A: There are people who believe they are losing everywhere, and the last wall, the last line of protection they see is the Oval Office or that hard-fought Supreme Court majority. The committed activist class is in a sense of existential angst. To the extent you can relieve that, it will rely on an appeal to faith in a powerful and personal way that starts to remind Christian believers of the toxic effects of fear and the reassuring reality of God’s sovereignty — that God preserves and protects his people, not the Republican Party, not Donald Trump, not the Democratic Party. God admonishes believers against fear and commands them to react to people who hate them with love and kindness. It will come not from a secular critique but from a religious reawakening that says, “We need to rediscover many of the basic biblical doctrines that have provided God’s peace in far more challenging circumstances throughout history.”
Q: How does that happen in a time when many say religious leaders don’t have much influence over their flocks?

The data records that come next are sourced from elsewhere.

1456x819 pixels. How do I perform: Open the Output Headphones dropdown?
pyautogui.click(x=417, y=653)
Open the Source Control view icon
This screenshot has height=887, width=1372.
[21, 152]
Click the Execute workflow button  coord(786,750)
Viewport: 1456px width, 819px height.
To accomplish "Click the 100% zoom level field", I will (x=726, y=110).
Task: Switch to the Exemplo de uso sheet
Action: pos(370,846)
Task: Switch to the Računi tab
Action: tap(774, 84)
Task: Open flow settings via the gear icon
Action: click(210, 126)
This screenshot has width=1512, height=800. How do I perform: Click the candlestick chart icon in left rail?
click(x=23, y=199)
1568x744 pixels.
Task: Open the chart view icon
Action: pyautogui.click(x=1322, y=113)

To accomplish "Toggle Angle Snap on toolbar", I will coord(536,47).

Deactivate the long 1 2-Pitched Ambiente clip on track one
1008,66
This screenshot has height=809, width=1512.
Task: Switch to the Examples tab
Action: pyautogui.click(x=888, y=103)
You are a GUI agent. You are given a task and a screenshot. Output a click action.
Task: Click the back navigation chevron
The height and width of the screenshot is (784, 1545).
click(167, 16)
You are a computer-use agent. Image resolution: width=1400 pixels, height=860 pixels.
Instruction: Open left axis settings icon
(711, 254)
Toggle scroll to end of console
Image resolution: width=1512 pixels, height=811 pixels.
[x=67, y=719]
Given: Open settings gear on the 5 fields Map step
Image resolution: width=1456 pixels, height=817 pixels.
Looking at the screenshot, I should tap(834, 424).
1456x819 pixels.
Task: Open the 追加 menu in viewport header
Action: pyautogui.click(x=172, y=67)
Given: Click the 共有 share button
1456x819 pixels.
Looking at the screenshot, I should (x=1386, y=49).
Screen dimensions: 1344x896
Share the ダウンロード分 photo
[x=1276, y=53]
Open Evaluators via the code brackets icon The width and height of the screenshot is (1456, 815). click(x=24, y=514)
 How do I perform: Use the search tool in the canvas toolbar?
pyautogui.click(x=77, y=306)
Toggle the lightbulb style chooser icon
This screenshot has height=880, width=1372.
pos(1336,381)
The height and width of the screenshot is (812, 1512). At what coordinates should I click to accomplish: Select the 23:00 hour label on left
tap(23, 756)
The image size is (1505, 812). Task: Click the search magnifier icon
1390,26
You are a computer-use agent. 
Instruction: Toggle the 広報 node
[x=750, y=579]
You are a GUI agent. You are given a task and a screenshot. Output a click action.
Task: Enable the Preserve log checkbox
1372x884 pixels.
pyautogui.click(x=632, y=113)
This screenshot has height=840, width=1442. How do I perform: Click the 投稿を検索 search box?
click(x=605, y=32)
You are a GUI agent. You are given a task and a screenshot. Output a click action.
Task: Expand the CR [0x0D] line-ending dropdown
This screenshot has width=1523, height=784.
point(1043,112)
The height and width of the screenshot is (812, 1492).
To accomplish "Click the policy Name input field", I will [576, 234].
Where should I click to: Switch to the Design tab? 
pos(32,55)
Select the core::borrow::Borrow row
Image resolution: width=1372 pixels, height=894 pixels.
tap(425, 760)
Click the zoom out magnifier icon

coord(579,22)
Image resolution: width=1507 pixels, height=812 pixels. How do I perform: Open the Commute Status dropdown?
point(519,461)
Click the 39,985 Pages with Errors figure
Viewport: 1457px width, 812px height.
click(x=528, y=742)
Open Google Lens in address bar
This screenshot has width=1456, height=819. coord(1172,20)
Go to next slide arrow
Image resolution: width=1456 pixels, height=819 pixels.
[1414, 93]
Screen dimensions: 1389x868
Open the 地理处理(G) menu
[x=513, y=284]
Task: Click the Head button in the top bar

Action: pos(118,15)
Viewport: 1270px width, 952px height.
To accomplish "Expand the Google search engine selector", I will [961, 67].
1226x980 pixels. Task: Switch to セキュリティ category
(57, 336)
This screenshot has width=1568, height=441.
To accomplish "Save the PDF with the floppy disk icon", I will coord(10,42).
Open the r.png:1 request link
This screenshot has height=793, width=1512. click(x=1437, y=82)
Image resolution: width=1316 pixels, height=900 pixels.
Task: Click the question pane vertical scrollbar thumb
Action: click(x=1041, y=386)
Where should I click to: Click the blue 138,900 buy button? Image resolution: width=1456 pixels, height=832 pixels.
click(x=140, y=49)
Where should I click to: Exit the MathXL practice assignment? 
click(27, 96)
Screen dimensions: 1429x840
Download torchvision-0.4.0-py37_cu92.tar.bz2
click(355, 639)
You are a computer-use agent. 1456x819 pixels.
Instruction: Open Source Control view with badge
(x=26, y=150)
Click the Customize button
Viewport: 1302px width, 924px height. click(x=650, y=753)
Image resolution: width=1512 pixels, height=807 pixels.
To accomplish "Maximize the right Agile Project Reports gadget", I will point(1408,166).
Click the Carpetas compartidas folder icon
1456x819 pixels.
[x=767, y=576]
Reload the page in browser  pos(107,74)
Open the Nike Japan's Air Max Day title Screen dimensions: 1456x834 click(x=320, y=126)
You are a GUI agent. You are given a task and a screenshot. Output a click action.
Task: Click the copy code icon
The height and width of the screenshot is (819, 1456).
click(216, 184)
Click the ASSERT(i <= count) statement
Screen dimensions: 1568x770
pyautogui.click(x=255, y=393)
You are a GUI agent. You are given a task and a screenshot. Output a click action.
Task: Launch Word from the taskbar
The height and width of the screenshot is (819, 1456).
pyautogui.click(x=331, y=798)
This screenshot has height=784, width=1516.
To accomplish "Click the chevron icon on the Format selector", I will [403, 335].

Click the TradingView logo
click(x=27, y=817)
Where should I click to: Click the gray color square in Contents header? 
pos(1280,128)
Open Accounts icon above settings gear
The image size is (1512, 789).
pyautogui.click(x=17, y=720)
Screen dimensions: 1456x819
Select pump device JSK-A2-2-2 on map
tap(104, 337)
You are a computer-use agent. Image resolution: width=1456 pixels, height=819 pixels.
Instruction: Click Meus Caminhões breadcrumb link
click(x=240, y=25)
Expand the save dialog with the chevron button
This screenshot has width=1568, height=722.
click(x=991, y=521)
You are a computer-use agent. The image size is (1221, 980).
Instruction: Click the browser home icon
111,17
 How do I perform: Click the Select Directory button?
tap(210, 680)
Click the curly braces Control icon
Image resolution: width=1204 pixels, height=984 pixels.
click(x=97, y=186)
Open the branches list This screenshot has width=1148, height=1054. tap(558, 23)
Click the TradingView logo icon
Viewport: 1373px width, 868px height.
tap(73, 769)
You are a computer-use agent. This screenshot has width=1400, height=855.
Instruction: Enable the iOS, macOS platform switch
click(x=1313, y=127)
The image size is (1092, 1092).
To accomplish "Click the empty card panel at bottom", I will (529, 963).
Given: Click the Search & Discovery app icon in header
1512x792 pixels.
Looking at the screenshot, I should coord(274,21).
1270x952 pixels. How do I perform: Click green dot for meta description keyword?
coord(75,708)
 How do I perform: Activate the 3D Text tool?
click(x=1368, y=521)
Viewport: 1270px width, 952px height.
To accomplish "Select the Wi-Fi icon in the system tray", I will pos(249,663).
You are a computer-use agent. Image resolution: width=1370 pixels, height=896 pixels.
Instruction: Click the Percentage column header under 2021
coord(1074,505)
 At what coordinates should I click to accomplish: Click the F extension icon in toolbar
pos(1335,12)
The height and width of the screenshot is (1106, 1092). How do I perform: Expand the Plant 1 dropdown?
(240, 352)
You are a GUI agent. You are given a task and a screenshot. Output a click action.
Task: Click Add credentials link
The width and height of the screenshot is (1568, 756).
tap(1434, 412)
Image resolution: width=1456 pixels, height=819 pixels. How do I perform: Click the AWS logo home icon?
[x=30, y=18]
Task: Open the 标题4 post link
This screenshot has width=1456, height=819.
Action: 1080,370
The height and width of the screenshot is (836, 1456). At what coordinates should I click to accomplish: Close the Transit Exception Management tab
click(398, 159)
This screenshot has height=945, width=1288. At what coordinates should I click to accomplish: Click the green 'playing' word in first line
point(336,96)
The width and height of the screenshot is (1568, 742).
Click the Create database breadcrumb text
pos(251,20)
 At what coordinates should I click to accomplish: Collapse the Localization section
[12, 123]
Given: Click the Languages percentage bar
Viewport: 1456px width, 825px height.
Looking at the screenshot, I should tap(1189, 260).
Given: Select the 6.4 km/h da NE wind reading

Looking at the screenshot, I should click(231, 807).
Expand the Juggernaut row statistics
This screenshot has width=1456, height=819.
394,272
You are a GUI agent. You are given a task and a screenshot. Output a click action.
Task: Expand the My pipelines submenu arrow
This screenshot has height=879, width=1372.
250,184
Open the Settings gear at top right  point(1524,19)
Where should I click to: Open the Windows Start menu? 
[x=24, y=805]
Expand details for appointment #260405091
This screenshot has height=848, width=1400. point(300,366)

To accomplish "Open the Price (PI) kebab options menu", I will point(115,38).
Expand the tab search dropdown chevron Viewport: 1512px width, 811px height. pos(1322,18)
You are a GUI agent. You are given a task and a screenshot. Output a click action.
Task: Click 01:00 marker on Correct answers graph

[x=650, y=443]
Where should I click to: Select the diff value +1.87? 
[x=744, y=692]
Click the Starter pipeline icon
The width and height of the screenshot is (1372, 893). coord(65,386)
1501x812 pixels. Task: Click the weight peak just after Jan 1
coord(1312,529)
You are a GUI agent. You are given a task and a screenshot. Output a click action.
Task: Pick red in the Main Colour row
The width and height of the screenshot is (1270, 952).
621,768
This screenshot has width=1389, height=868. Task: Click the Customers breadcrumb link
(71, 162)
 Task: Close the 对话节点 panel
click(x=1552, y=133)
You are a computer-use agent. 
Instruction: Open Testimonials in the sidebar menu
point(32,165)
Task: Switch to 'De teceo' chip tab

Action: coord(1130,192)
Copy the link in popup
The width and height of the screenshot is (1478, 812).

A: There is a human tendency to follow people who tell you what you already believe. At the same time, it’s just not true there isn’t leadership. There is absolutely leadership. Where leaders can step in and be very effective is to provide clarity. There are an awful lot of Christians who are younger. The evangelical church has grown much more diverse. There’s a lot of questioning, a lot of concern that Jesus isn’t being glorified in the way we see evangelicals in politics. When there’s discontent, there is an opportunity for leadership. There’s an opportunity for people to say, “There’s a better way.” When people have not been catechized into a particular theology of political engagement, there’s a real opportunity for teaching in the principles of the faith in this arena of life. Getting people who are firmly and angrily ensconced in their position, that will be hard. But there’s also a large number of people who know something is wrong and not quite sure they know what’s right.